Les préleveurs frondeurs de l’Agence française de lutte contre le dopage
Les préleveurs frondeurs de l’Agence française de lutte contre le dopage
Par Clément Guillou
La moitié des agents pratiquant les contrôles antidopages en France menacent de cesser leur collaboration en raison d’une perte de revenus, que l’AFLD conteste.
Un technicien du laboratoire antidopage de Châtenay-Malabry, en 2015. / FRANCK FIFE / AFP
Jean-Paul Lemaire déplie deux feuilles noircies de calculs et de noms de ville de la moitié nord de la France : il a posé là ses dix dernières missions antidopages, pour lesquelles ce pédiatre à la retraite s’est déplacé pour « faire pisser » des sportifs. Des joueurs du Paris-Saint-Germain, charmants, aux triathlètes amateurs de l’Ironman de Gravelines (Nord), qu’il faut faire uriner « au cul des voitures, dans le caniveau ». Multiplications, divisions, fractions, résultat : « Dans l’ancien système, j’étais payé en moyenne 20,22 euros net de l’heure, là, j’arrive à 15,62 euros. »
Jeudi 18 octobre, le collège de l’Agence française de lutte contre le dopage (AFLD) a validé une nouvelle grille tarifaire pour les prestations de ses quelque 220 préleveurs vacataires, souvent des infirmiers ou docteurs intéressés par le sport et pour qui il s’agit d’un complément de revenu. Depuis que cette grille a été présentée à une poignée de préleveurs et a circulé par chaîne d’e-mails, les vacataires se rebiffent. « C’est souvent un boulot de chiens, le temps passé sur la route n’est pas payé et les repas ne sont pas remboursés, mais tout cela passait de plus ou moins bon gré, car on croit à la lutte antidopage, dit Jean-Paul Lemaire, préleveur depuis 1992. Mais la modification de la grille a mis le feu aux poudres. »
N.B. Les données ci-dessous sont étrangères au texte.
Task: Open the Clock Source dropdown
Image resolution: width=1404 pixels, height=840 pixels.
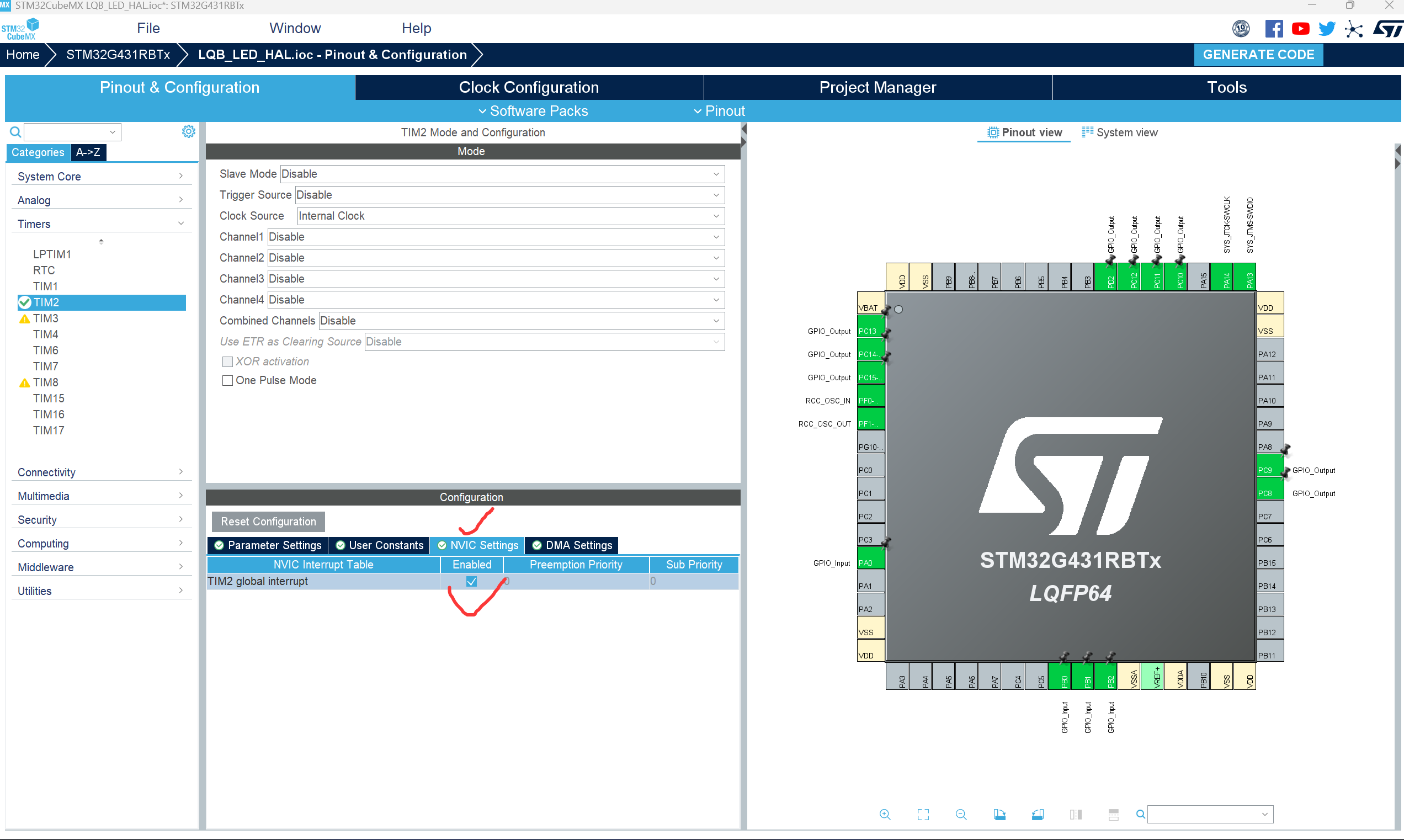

A compter de l’application de ces nouveaux tarifs, le 15 novembre, une grosse centaine d’entre eux se déclarera indisponible pour pratiquer des prélèvements, affirme l’un d’entre eux. Ce dernier organise la riposte sur un groupe Facebook et ne souhaite pas être cité par crainte d’une « sanction déguisée » : le non-renouvellement de son agrément. Dans un mois, il n’y aura plus, affirment les frondeurs, un seul préleveur en Provence-Alpes-Côte d’Azur, 90 % d’indisponibles en Rhône-Alpes - Auvergne et dans les Hauts-de-France. En Ile-de-France, treize des quinze préleveurs vacataires entendent se déclarer indisponibles jusqu’à dix heures du matin, de sorte à perturber les contrôles inopinés sur les sportifs de haut niveau, qui ont généralement lieu entre six et huit heures.
L’AFLD ne s’inquiète pas
« J’ai reçu des e-mails d’une dizaine de préleveurs, mais les contrôles se déroulent de manière normale, répond Mathieu Téoran, secrétaire général de l’AFLD, qui conteste ce niveau de mobilisation. Je ne suis absolument pas inquiet pour la suite. »
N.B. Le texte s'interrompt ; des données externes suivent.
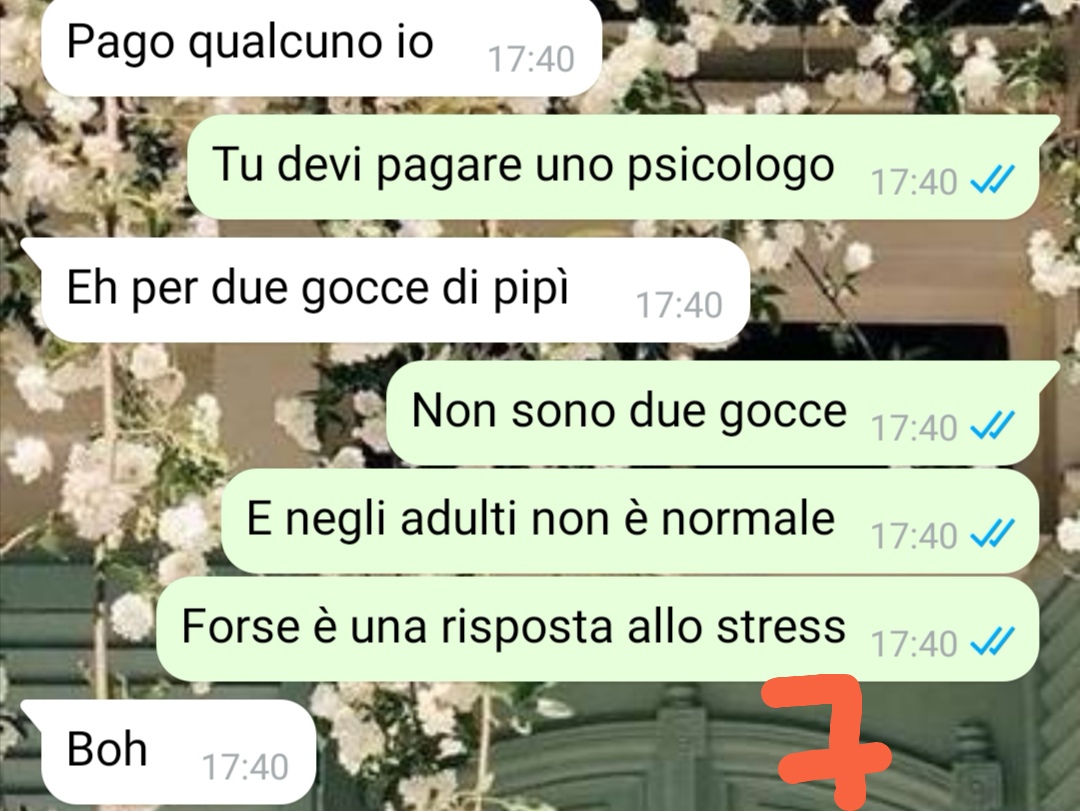
Task: Click the word 'psicologo' in the green bubble
Action: click(x=731, y=167)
Dans les faits, l’évaluation de la révolte des préleveurs est délicate : beaucoup étaient déjà très souvent indisponibles, compte tenu de leur profession. Certains disent ne plus vouloir répondre favorablement aux offres de mission sans pour autant s’être déclarés indisponibles, d’autres encore veulent saboter des contrôles, en acceptant des missions sans les effectuer.
« Certains ne prennent pas position, car ils ont peur de ne plus avoir de mission, complète Patricia Attard-Fleury, préleveuse dans la région Centre. Mais pour 80 % d’entre nous, on ne le fait pas pour l’argent, simplement parce qu’on croit à cette mission. »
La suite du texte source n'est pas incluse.